The Federal Communications Commission (FCC) announced Friday that it is again postponing its planned Incentive Auction of low-frequency airwaves until early 2016. Similar auctions for the licenses of electromagnetic spectrum have been conducted by the FCC since 1994. The FCC has found that these spectrum auctions are an effective means of assigning licenses, by awarding them to those who will use them most effectively, and reducing the average time from initial license application to license grant to less than one year.
This Incentive Auction is a sale of low-frequency airwaves currently used by broadcast television stations to cellular carriers. It is unprecedented, as it is likely to be the largest and most complicated sale of airwaves that the FCC has undertaken. It involves a multi-step process in which television broadcasters will be offered money in exchange for relinquishing their rights to airwaves. The stations will then decide whether to share a channel with existing operators or exit the industry entirely. The FCC will then auction the available spectrum to wireless carriers, who intend to use it to improve their cellular networks.
Such an auction is a logistically complex process. It requires new computer algorithms capable of awarding money to TV broadcasters interested in selling their spectrum while also auctioning that same spectrum to wireless carriers. It was this complicated technical process that caused the original delay of the auction in 2013 to 2015.

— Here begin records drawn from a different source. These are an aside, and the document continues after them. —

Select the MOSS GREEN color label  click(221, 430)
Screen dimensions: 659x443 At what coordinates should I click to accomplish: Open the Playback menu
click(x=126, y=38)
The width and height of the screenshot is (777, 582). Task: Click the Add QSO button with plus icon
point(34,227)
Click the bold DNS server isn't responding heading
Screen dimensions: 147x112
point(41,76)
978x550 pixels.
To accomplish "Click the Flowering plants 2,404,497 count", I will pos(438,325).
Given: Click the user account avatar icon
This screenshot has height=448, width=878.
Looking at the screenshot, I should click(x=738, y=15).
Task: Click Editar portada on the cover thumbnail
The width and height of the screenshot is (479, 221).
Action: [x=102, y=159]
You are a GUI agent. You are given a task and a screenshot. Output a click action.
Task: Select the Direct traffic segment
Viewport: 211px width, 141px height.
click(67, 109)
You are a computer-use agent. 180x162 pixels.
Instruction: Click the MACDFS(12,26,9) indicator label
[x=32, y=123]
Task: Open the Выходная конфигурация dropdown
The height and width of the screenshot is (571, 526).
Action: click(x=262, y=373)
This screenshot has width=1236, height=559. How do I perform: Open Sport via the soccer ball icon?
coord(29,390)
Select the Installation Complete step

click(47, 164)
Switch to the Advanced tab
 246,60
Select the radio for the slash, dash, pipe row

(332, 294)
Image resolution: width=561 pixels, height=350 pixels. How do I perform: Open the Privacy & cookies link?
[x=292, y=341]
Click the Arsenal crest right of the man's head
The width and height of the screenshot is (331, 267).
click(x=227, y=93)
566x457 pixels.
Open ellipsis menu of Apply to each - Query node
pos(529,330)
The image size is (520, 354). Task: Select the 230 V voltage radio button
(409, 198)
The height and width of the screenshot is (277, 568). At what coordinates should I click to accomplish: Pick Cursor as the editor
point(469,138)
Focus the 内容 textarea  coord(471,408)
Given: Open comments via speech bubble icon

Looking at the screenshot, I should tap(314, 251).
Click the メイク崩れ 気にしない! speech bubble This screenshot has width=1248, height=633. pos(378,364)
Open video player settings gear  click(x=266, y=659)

In addition to complex computer programs, this auction cannot work without broadcaster participation. As such, the FCC began a campaign this month to encourage broadcasters to sell their spectrum rights. In it, the FCC provided compensation estimates for broadcasters in various areas. Examples of these estimates include medians for New York City, Chicago, and Greensboro-High Point-Winston Salem, NC being $410 million, $340 million, and $45 million, respectively.
Some broadcasters were convinced by the FCC’s presentation. Preston Padden, a former Disney executive who now leads a coalition of broadcasters interested in participating in the sale, commented that, “[i]f the FCC does end up compensating broadcasters in line with the guidance in the book…we expect next year’s auction to be a great opportunity for many television broadcasters.”
In a blog post Friday, Gary Epstein, chair of the FCC’s Incentive Auction Task Force, partly blamed the most recent delay on a pending lawsuit filed by the National Association of Broadcasters, and the need for more time to recruit television stations to participate in the auction. As the court recently released the briefing schedule for the lawsuit, Epstein issued this statement declaring:
“We are confident we will prevail in court, but given the reality of that schedule, the complexity of designing and implementing the auction, and the need for all auction participants to have certainty well in advance of the auction, we now anticipate accepting applications for the auction in the fall of 2015 and starting the auction in early 2016. Despite this brief delay, we remain focused on the path to successfully implementing the incentive auction.”